**Problem statement**. Would you retype the whole listing verbatim, keeping pictures out of it?

[Start of Attachment]

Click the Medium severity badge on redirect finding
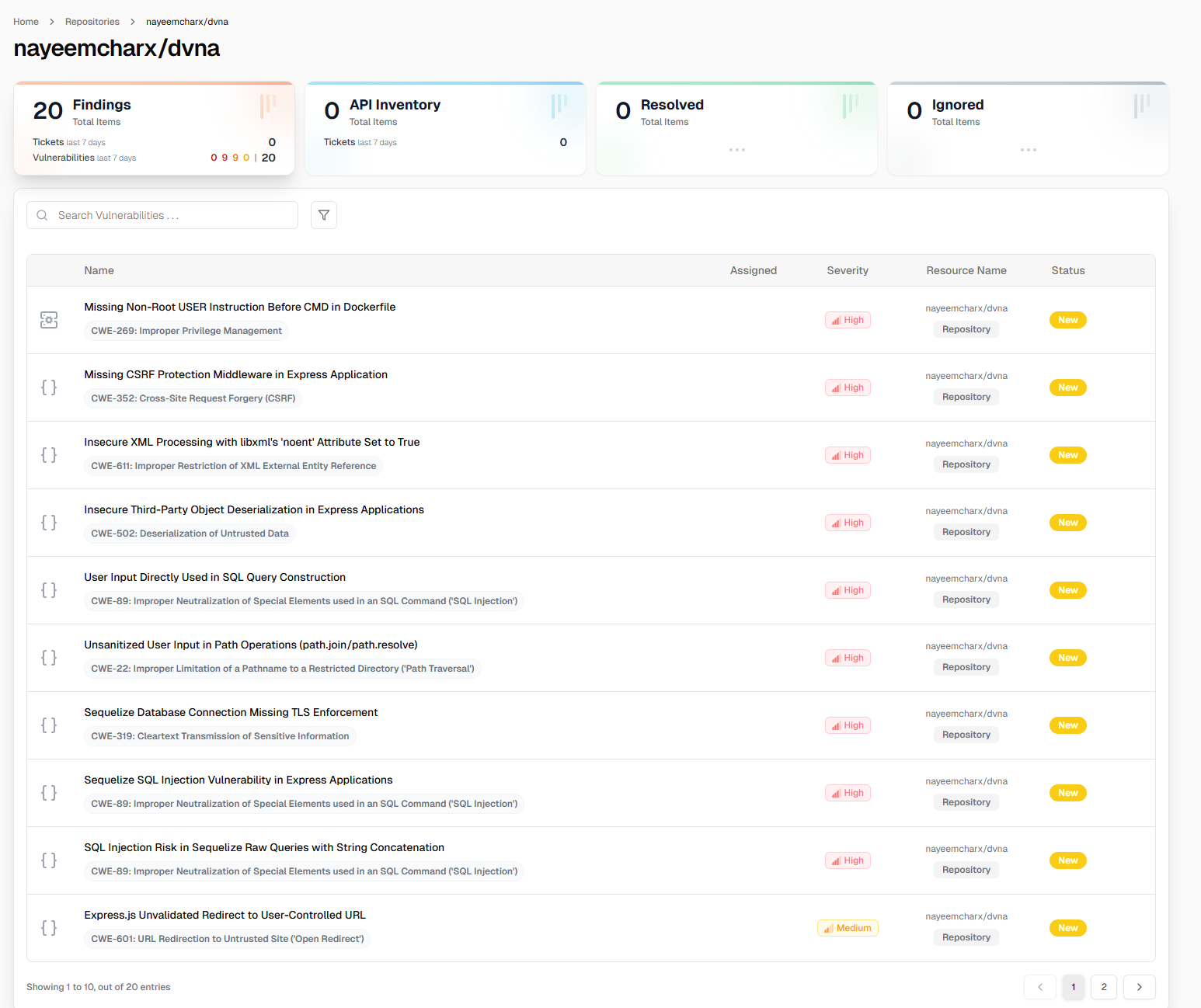This screenshot has height=1008, width=1201. tap(848, 927)
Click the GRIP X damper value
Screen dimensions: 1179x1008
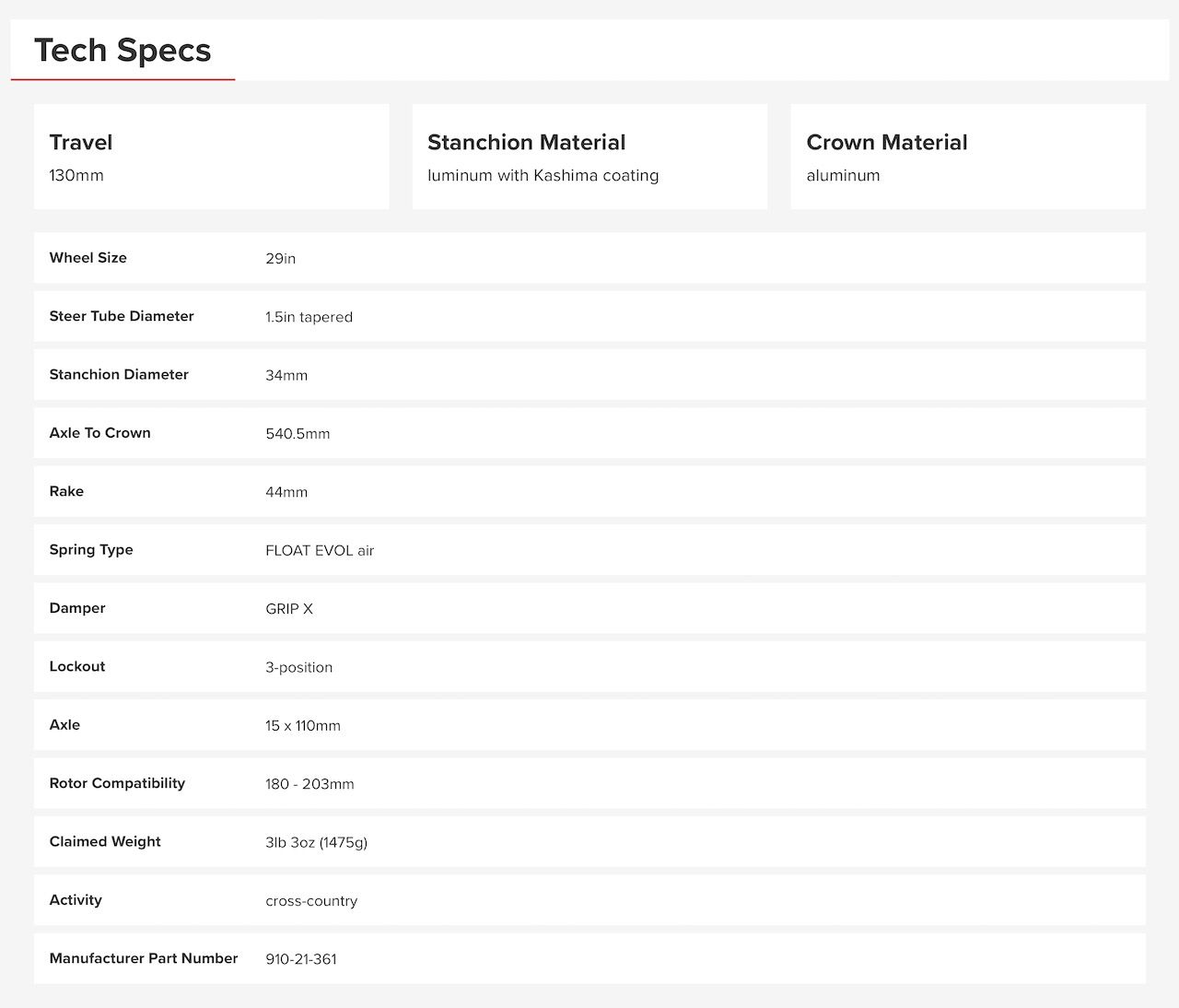[x=289, y=609]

[End of Attachment]

**Expected answer**.
Click the Medium severity badge on redirect finding
This screenshot has height=1008, width=1201. tap(848, 927)
Click the GRIP X damper value
Screen dimensions: 1179x1008
[x=289, y=609]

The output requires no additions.